塚本幼稚園・南港さくら幼稚園、系列保育所では、年度途中で退園・転園を希望した園児の保護者に対して必要な書類を発行しないことや、大阪府や大阪市からの補助金を不正受給した疑惑も指摘された。

不正受給疑惑については、障がいやアレルギーなど支援を必要とする要支援児の受け入れ人数に応じて、必要な人件費や設備などの経費を補助する補助金を不正受給していたと指摘された。塚本幼稚園や系列の保育園では、要支援児の受け入れ人数は府内の他の園よりも突出して多かった。しかし障がい児などには必要な人員配置などはされず、「障がい児は受け入れられない」と退園を迫られた事例や、申請に必要な保護者提出書類・医師の診断書などを捏造していた疑惑も指摘された。

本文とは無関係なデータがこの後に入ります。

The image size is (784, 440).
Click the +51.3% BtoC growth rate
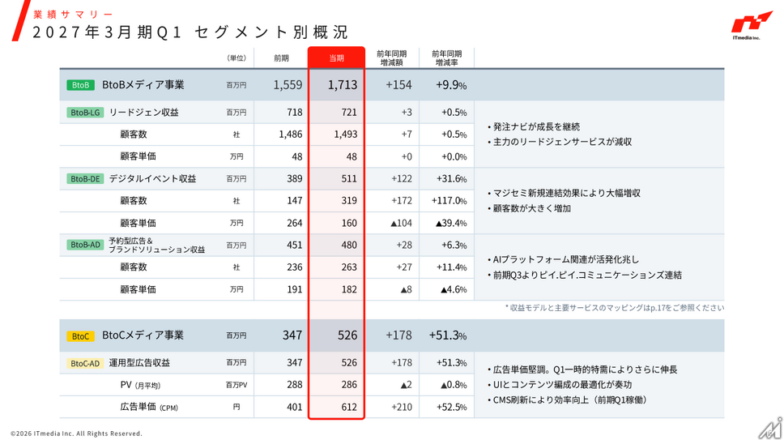point(448,335)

また実際は兼任にもかからず、専任の教職員として届け出、専任教職員の人数に応じて支給される補助金を水増し受給していた疑惑も指摘された。

なお、2017年2月の一連の問題発覚を受け、森友学園・塚本幼稚園は2017年4月より新体制に移行し、再出発を図っている。

系列保育所「高等森友学園保育園」は、必要な保育士の数が確保されていないなどとして、2017年6月末に事業停止命令を受け、閉鎖状態となっている。